В то лето [1925 года] я отбывала пчеловодческую практику на  образцовом пчельнике, принадлежавшем женскому еще действовавшему  монастырю Екатерининская Пустынь, но уже, тем не менее, находившемуся в  ведении Московского Земельного отдела. Впрочем, вскоре монастырь был  закрыт и на его месте организован концентрационный лагерь со  «знаменитой» подземной тюрьмой, о которой я слыхала от очевидца — Васи  Шершенева, по профессии букиниста, по убеждениям толстовца. В прошлом —  крестьянский мальчик, он в юности натолкнулся на толстовское  нравственное учение, показавшееся ему пределом мудрости и приведшее его к  Черткову. Вася со всей чистотой и прямолинейностью своей натуры принял  учение до конца и проводил его в жизнь подвижнически. За отказ от  воинской повинности (в этом его была единственная вина), за прямое  отстаивание своих убеждений Вася дважды отбывал тяжелое многолетнее  заключение. Второе и закончилось в сухановской подземной тюрьме. Это  была могила для живого человека, в камерах нельзя было вытянуться, не  хватало воздуха для дыханья, и человек не выдерживал больше месяца: либо  умирал, либо сходил с ума. Вася выдержал месяц и погиб бы, если бы не  послесталинская амнистия. Он вернулся в семью, ошеломленный неожиданным  спасением, но с совершенно подорванным здоровьем. Месяц спустя при  переходе улицы он упал и умер от разрыва сердца. У жены, жизнь которой  прошла в том, что она дожидалась его возвращения, осталась бумага о  полной невиновности мужа. Это называлось «реабилитацией»…

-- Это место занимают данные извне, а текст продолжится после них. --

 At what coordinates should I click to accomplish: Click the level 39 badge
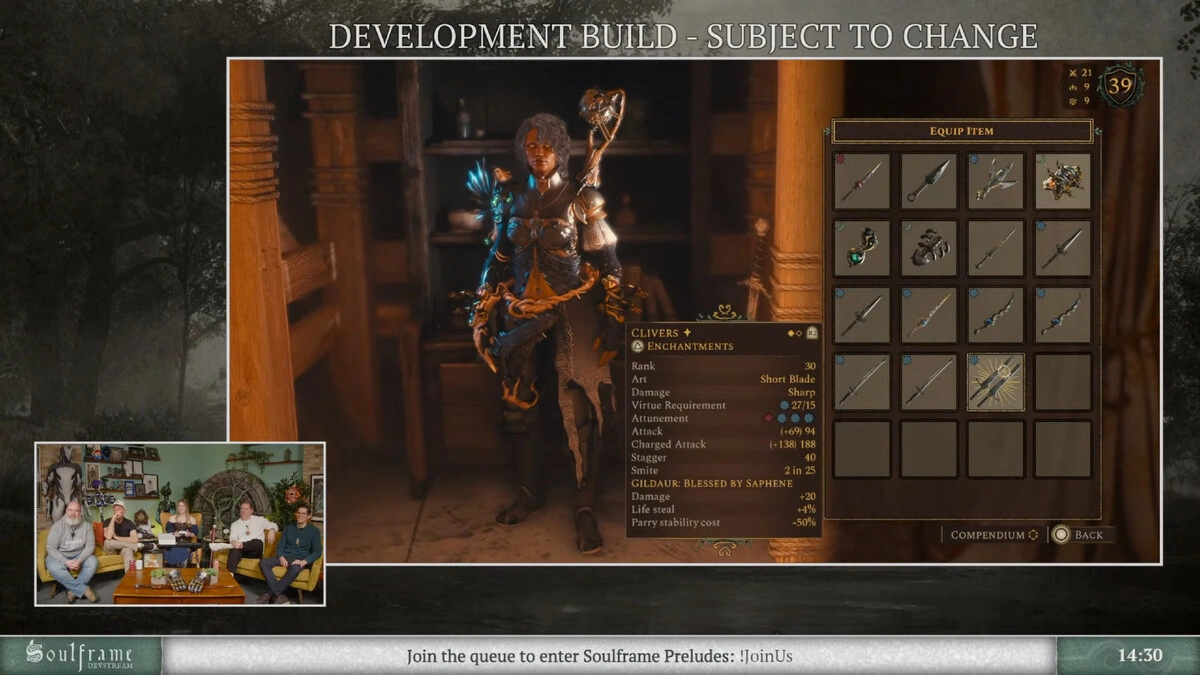tap(1120, 86)
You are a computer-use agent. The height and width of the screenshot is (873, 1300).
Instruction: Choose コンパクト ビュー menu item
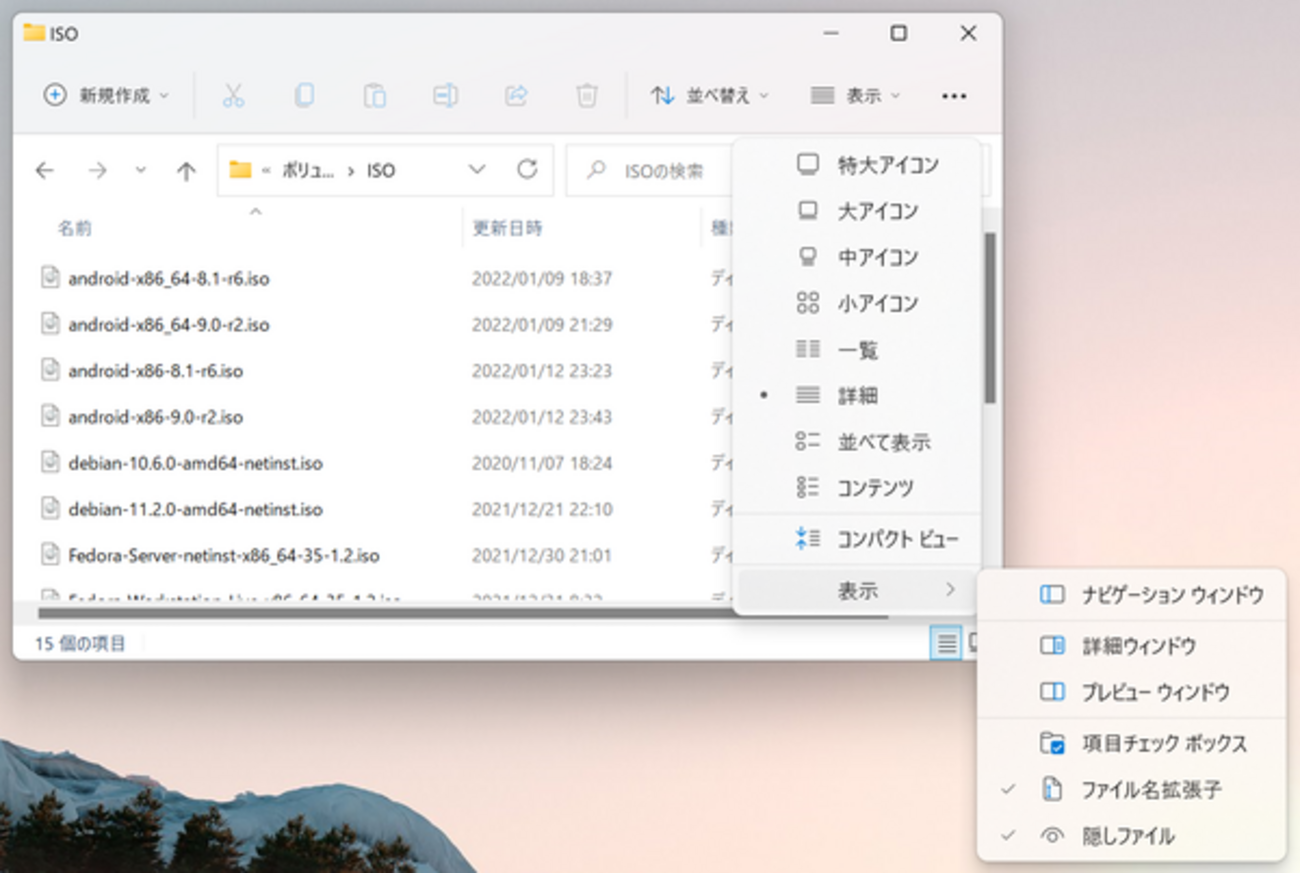(897, 539)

Монастырь,  куда я приехала на пчеловодческую практику, в то время жил еще полной  жизнью. Если б его игуменья мать Елена со своими способностями жила и  действовала через полвека, она была бы героем колхозного труда, и на  страницах «Правды» примелькался бы нам ее портрет: жестковато-деловое  выражение на отечном круглом лице. В монастыре лицо было стянуто черным  апостольником, на газетном листе оно было бы в крестьянском платочке под  подбородок — по форме они близки. Только не было бы наперстного  игуменского креста: в те годы мать Елена настолько была ценима  специалистами-агрономами, что ей разрешалось читать лекции по району, не  снимая ни монашеской одежды, ни креста.

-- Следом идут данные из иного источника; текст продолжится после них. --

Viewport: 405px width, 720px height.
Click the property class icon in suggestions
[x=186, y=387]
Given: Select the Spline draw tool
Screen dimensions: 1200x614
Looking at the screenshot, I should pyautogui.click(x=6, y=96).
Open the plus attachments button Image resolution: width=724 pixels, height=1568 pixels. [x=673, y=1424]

Монастырь жил на  хозрасчете, сам себя кормил, выплачивая огромные налоги, содержал в  порядке здания. Мать Елена почитала Михаила Александровича, и потому  меня принимали «особо» в игуменских покоях. Впрочем, я угадывала у нее в  отношении меня и некоторый умысел: я была для нее не только возможная  «овца», но и желанный помощник. Меня потчевали изысканно-легкими  постными блюдами, но было все это не в коня корм: я зорко и  подозрительно осматривалась в этих стенах. Что-то напоминало мне в них  недавно покинутый дом Николая Николаевича Вознесенского. Особенно щемило  на сердце при виде молчаливо кланявшихся в пояс послушниц,  прислуживавших в келье игуменьи во время наших «трапез». Мне было стыдно  и жалостно на них смотреть, я опускала глаза и тогда замечала, как у  всех у них одинаково выглядывали ушки от грубых полусапожек, сделанных в  собственных мастерских. Эти одинаковые полусапожки вызывали особое  щемящее чувство, объяснить которое сейчас не берусь.

Монахини  беззаветно и безмерно трудились, жизнь их шла по издревле заведенному  порядку, но шла она как бы по инерции, все вокруг на мой слух вопило о  том, что она вышла из времени, что окрыляющая идея ее покинула и весь  этот быт, как подтаявшая глыба, должен был вот-вот рухнуть. Понимала ли я  это тогда? Вряд ли умом, но существом своим я это чувствовала глубоко и  потому страдала за ложность положения этих женщин, вместе с матерью  Еленой добровольно отдающих умирающему монастырю свою жизнь.

Сложились  у меня близкие отношения не с матерью Еленой, а простой монахиней из  крестьянок, еще не старой, но перешагнувшей возраст молодости. Она была  уже в постриге.

Где и когда погибла эта спокойная добрая женщина —  мать Ирина? Она имела нетрудное послушание на пасеке, но больше болела и  много читала в отдельной маленькой келье. Монахиня любила одиночество.  Она принимала монастырь как великое благо, спасающее ее от пустоты,  мелочности и зависимости от мирских эгоистических отношений. Так  понимала она «мир».

— Не знаешь ты жизни простого народа, —  говорила она мне. — Сколько женщин, сколько девушек избавил монастырь от  мучителей — отцов, мужей, свекров, от деревни, которой ты и близко не  видала. Унижение и рабство — наша женская доля!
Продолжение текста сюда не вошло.